Given passage:
[START]

Re: [PATCH v4 10/12] KVM: x86: never write to memory from kvm_vcpu_check_block()

2023-12-07 Thread Sean Christopherson
On Wed, Dec 06, 2023, Jim Mattson wrote:
> kvm_vcpu_check_block() is called while not in TASK_RUNNING, and therefore
> it cannot sleep.  Writing to guest memory is therefore forbidden, but it
> can happen on AMD processors if kvm_check_nested_events() causes a vmexit.
> 
> Fortunately, all events that are caught by kvm_check_nested_events() are
> also recognized by kvm_vcpu_has_events() through vendor callbacks such as
> kvm_x86_interrupt_allowed() or kvm_x86_ops.nested_ops->has_events(), so
> remove the call and postpone the actual processing to vcpu_block().
> 
> Opportunistically honor the return of kvm_check_nested_events().  KVM
> punted on the check in kvm_vcpu_running() because the only error path is
> if vmx_complete_nested_posted_interrupt() fails, in which case KVM exits
> to userspace with "internal error" i.e. the VM is likely dead anyways so
> it wasn't worth overloading the return of kvm_vcpu_running().
> 
> Add the check mostly so that KVM is consistent with itself; the return of
> the call via kvm_apic_accept_events()=>kvm_check_nested_events() that
> immediately follows  _is_ checked.

[END]

List every function name followed by parentheses in the paragraph of the kernel patch discussion that begins "Fortunately, all events".

Material provided:

[START]

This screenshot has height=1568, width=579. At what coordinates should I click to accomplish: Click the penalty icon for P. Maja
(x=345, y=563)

[END]
[START]

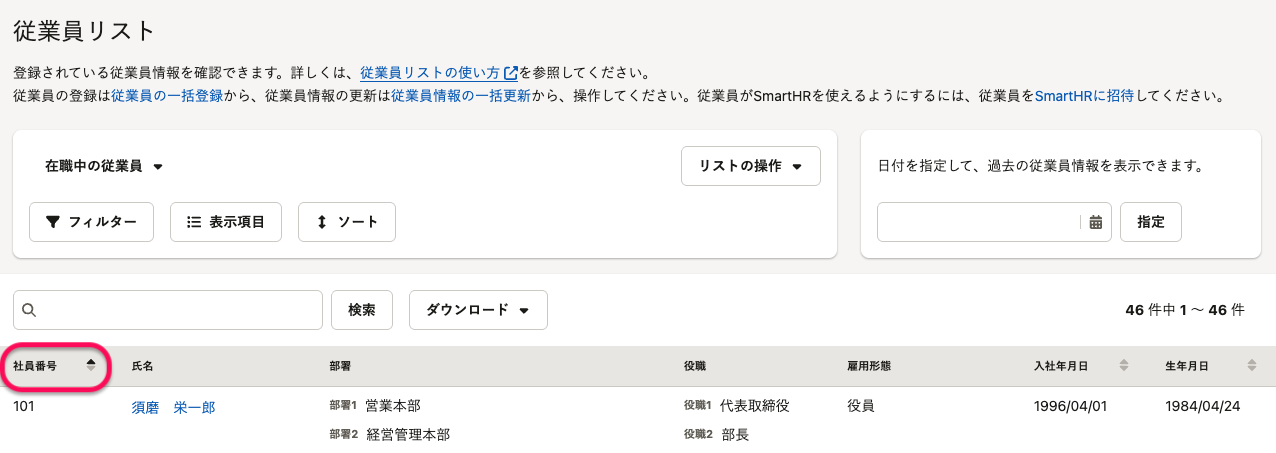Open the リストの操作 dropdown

[END]

Written response:
kvm_check_nested_events(), kvm_vcpu_has_events(), kvm_x86_interrupt_allowed(), kvm_x86_ops.nested_ops->has_events(), vcpu_block()